--- DATA SUPPLIED Enclosed Below ---

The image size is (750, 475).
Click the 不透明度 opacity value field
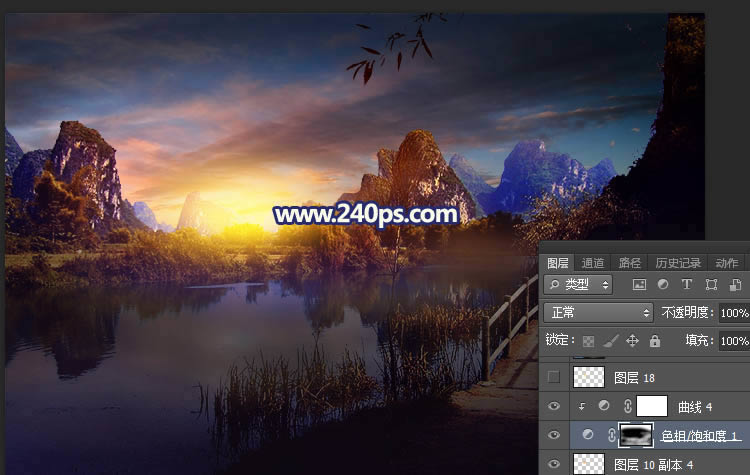click(734, 313)
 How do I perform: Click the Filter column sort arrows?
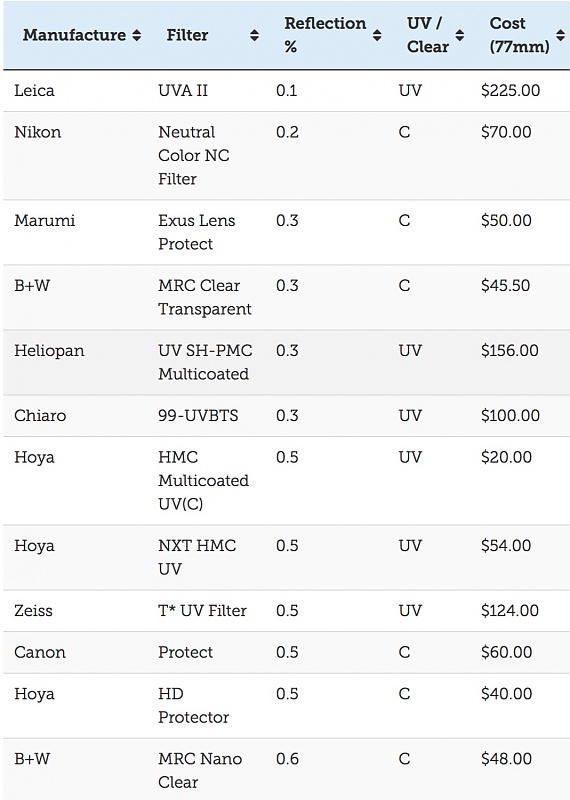tap(254, 35)
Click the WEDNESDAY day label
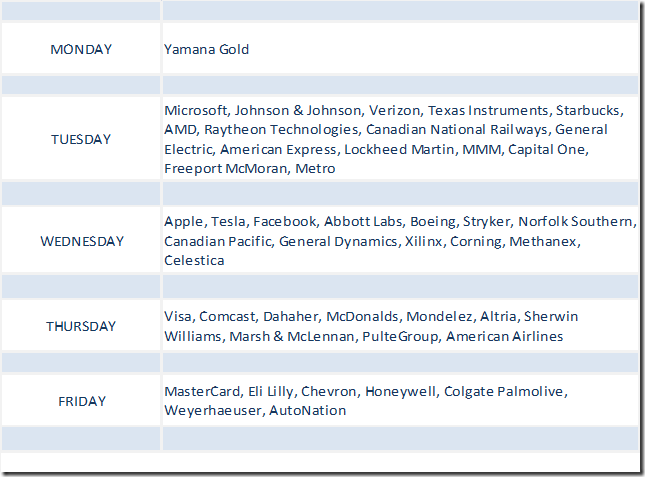Screen dimensions: 645x477 81,241
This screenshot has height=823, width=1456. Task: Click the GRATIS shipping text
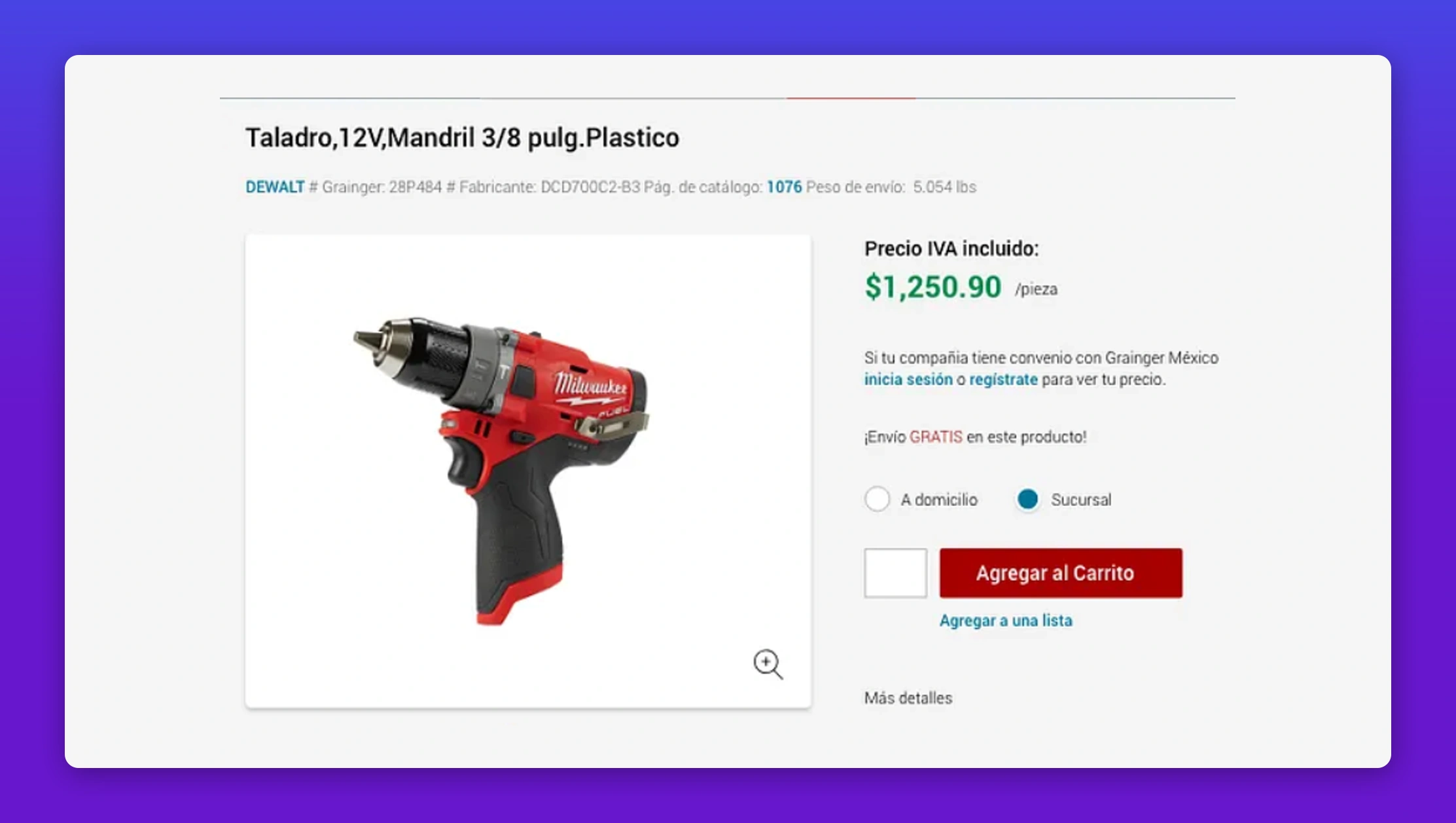(x=936, y=437)
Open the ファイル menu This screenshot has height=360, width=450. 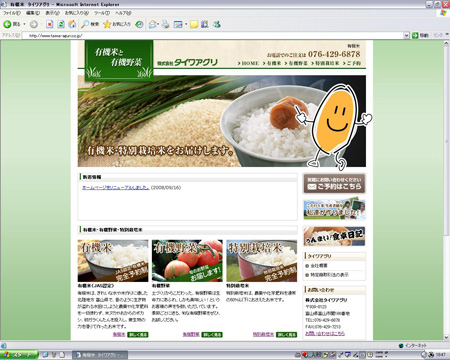pos(12,13)
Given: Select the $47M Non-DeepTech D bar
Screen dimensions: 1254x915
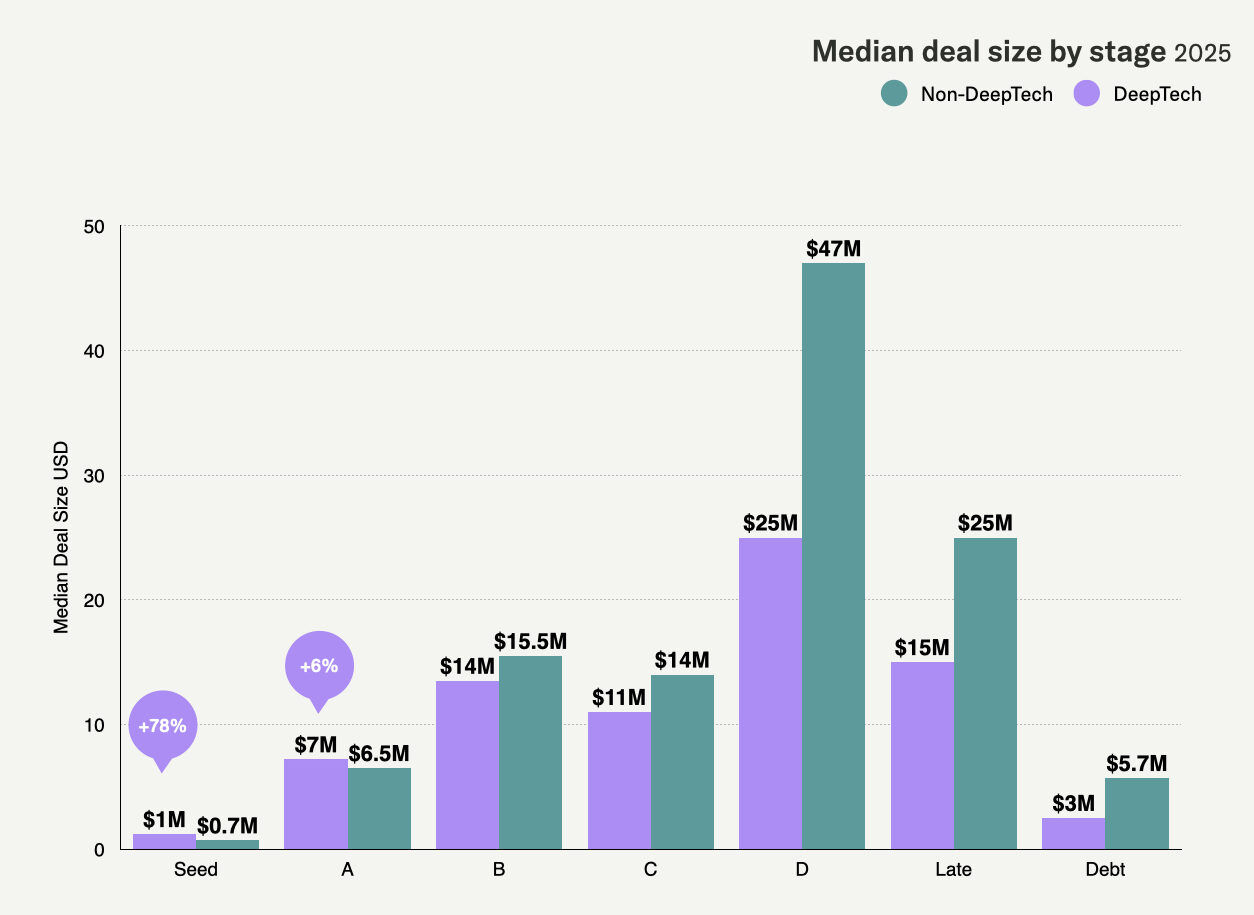Looking at the screenshot, I should tap(833, 555).
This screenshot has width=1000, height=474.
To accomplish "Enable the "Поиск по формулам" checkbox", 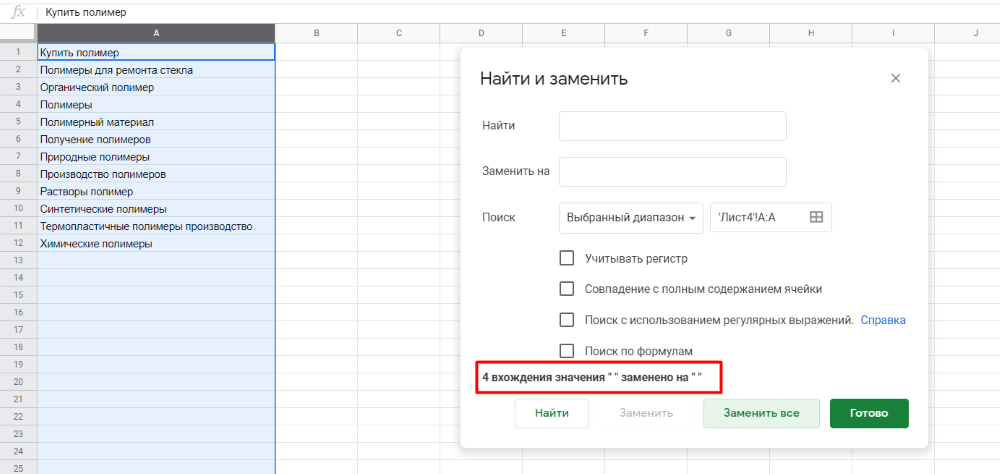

--- End of Enclosed DATA SUPPLIED ---

__PROBLEM DESCRIPTION__
Pictures are not part of the answer, which must be the exact lines from the one holding "Screen dimensions: 1254x915" through the end of the material, both ends included.

__EXERCISE RESULT__
Screen dimensions: 1254x915
Looking at the screenshot, I should tap(833, 555).
This screenshot has width=1000, height=474.
To accomplish "Enable the "Поиск по формулам" checkbox", 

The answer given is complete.